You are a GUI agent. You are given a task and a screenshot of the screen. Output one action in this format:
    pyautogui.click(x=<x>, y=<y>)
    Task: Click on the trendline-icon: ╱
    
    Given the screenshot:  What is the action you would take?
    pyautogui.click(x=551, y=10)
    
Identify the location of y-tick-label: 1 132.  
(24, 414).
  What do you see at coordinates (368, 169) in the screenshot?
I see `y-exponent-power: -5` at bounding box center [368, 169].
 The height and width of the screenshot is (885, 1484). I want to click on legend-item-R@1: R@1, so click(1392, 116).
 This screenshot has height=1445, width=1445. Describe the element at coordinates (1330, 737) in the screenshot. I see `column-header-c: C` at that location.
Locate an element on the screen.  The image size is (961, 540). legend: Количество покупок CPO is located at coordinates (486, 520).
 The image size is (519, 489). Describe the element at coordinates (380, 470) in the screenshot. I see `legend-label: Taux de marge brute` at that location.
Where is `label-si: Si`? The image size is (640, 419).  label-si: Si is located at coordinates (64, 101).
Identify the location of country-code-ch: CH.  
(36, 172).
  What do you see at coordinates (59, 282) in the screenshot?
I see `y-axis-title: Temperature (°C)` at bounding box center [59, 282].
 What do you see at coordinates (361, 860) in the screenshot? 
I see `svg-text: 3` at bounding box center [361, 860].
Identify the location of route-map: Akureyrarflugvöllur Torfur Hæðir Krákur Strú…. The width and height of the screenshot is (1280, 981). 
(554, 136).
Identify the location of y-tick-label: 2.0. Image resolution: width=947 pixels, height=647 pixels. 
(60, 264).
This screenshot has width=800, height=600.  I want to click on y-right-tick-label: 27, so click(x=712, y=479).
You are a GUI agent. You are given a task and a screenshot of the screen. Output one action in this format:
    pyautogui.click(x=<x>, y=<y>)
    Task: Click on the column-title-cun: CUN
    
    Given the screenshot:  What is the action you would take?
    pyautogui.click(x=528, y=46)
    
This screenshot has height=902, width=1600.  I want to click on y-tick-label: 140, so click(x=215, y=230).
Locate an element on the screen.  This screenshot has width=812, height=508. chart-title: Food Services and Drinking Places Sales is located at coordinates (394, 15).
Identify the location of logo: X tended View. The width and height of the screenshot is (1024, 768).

WHAT IS REQUIRED => Reproduce the material word for word, from the line containing "coordinates (394, 15)." through the end of the material.

WRITTEN REPLY =>
Locate an element on the screen.  This screenshot has width=812, height=508. chart-title: Food Services and Drinking Places Sales is located at coordinates (394, 15).
Identify the location of logo: X tended View. The width and height of the screenshot is (1024, 768).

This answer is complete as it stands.